I didn’t always used to be conference goer. I used to be a conference nayer. “Pfft–I don’t need to spend money, drive miles, and sit and listen to people who have made it. I have my books and magazines to tell me what I need to know.” That’s me turning down a suggestion to attend a SCBWI conference. My critique group sagely retorted, “You go because it’s all about networking.” And she was right. Making connections is primary, and gaining knowledge is secondary for me.
When conference invites drop into my mailbox I first check the line up–who is going to be there? Getting to hear a favorite or well-known author or to glean industry insights from a respected editor, publisher, or agent might entice me to reach for the calendar. Yet, what gets me actually going to the conference is the critique, having the opportunity to learn and to receive an assessment of my writing from an industry professional. If I can get a renowned publisher, editor, or agent to look over my work and get their attention for 12 minutes, I’m all in. Critiques range in price and my pocketbook can handle the $60 variety, which translates to roughly $5.00 a minute . I consider this a good value since I willingly pay a dollar a minute for my ten minute chair massage at the farmer’s market. Both are invigorating focused sessions, yet only one is beneficial towards my career.
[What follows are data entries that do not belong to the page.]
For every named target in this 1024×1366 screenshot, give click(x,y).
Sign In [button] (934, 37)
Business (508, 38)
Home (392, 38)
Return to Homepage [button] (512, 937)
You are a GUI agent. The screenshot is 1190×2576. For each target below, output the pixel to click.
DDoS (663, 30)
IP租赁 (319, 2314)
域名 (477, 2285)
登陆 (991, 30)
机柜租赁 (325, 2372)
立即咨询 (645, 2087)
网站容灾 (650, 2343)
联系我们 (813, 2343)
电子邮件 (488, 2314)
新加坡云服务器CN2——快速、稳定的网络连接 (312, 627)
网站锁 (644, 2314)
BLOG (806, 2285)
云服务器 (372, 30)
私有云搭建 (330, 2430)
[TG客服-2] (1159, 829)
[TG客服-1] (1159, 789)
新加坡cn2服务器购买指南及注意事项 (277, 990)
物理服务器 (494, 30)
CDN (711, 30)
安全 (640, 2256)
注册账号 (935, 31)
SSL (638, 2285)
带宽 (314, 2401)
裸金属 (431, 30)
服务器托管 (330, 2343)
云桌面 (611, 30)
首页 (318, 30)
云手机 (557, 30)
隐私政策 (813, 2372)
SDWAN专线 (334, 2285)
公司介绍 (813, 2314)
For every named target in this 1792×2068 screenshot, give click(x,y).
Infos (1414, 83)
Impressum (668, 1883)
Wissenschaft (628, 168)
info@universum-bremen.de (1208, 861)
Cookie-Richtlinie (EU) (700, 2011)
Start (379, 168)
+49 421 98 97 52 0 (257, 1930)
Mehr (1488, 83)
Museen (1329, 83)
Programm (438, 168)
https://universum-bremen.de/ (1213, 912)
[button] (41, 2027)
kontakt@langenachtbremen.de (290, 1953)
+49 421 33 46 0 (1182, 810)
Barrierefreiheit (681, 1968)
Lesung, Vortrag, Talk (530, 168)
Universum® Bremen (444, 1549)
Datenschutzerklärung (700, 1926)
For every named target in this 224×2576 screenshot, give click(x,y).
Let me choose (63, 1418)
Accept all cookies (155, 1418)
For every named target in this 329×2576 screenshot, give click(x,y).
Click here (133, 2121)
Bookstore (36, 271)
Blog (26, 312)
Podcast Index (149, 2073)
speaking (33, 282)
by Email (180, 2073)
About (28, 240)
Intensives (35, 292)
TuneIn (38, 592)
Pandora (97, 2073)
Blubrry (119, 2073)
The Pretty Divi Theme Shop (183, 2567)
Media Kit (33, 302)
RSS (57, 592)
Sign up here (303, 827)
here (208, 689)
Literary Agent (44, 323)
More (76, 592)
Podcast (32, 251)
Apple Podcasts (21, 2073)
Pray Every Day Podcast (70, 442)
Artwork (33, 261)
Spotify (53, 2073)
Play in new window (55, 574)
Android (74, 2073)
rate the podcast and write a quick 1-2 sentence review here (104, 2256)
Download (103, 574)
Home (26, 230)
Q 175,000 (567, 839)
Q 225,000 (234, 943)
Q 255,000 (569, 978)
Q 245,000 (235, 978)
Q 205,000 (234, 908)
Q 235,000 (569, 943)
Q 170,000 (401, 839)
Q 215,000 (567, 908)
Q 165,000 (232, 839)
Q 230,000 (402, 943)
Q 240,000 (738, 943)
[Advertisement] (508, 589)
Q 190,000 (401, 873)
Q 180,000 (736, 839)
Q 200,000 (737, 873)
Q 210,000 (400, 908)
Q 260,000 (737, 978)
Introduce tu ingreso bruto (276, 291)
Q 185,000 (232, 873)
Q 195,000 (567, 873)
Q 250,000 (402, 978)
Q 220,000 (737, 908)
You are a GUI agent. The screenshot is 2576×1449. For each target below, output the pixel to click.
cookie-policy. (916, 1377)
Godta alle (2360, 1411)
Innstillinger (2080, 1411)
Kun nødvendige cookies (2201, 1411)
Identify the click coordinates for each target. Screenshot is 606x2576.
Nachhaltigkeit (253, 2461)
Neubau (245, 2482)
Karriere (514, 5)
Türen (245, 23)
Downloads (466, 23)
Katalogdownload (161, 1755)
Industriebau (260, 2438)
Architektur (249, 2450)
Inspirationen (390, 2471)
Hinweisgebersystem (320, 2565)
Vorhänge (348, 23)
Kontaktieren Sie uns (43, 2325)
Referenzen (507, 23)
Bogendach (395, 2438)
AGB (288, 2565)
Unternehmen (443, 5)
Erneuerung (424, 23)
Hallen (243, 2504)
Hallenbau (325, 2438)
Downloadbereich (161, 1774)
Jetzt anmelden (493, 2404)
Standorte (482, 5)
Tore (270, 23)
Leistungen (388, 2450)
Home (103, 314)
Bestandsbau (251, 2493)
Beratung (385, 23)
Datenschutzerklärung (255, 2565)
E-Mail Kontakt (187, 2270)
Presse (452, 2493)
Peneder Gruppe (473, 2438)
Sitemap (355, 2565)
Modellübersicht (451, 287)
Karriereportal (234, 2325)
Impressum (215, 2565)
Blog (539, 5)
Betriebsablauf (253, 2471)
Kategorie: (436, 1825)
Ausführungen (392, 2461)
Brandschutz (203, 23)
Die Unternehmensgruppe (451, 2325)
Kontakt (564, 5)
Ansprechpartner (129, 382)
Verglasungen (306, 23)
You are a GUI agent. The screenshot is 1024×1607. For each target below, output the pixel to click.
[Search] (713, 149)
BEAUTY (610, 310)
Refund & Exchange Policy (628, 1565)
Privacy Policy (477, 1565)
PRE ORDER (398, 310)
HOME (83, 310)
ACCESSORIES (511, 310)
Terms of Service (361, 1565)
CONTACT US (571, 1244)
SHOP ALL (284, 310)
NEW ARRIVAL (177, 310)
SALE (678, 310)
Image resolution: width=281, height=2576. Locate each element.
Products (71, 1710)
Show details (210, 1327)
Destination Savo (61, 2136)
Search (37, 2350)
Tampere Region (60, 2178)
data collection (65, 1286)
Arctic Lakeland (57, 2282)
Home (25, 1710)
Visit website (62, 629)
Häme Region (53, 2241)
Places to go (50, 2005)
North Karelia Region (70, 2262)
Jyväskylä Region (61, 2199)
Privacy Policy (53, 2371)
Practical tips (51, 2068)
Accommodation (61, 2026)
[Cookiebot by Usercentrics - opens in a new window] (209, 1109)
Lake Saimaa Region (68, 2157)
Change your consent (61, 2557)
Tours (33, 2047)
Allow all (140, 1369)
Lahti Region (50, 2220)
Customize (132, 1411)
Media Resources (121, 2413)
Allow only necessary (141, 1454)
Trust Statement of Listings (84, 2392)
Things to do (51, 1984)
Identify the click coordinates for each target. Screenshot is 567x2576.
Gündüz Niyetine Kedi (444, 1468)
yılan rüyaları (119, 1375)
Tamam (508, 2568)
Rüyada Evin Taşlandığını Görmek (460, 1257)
Once at the conference I diligently sit through the various speakers, deftly mining worthy industry nuggets. Admittedly I’m only half tuned into the program because I keep glancing at my at my watch after continually rechecking my critique appointment slip. Bad form, really. It would be much better to relax and relish while waiting.
This year I did do just that.
My appointment was probably the last one of the day which meant I needed to pass the time. I actually decided to really listen to the speaker presentations and not just flick through the bin of offered treasure trove of advice but to really savor the meal before me. Yes,a muddle of metaphors. As for the actual conference I had a productive meeting with a publisher of a respected, well-known publishing house. She liked my approach, style, and even appreciated my humorous bits in the manuscript. She had prepared an amazing critique page–the best organized I’ve ever received. No, she did not offer a contract. However, she did hand me her personal business card and invited me to send my proposal for another project to her directly *no slush pile*. And she said I could resubmit the piece she had critiqued. Better than six chair massages, I’d say.
So, if are on the fence about attending a writing conference I would give you a bit of a nudge and so “Zip out the credit card and go absorb and mingle and learn.”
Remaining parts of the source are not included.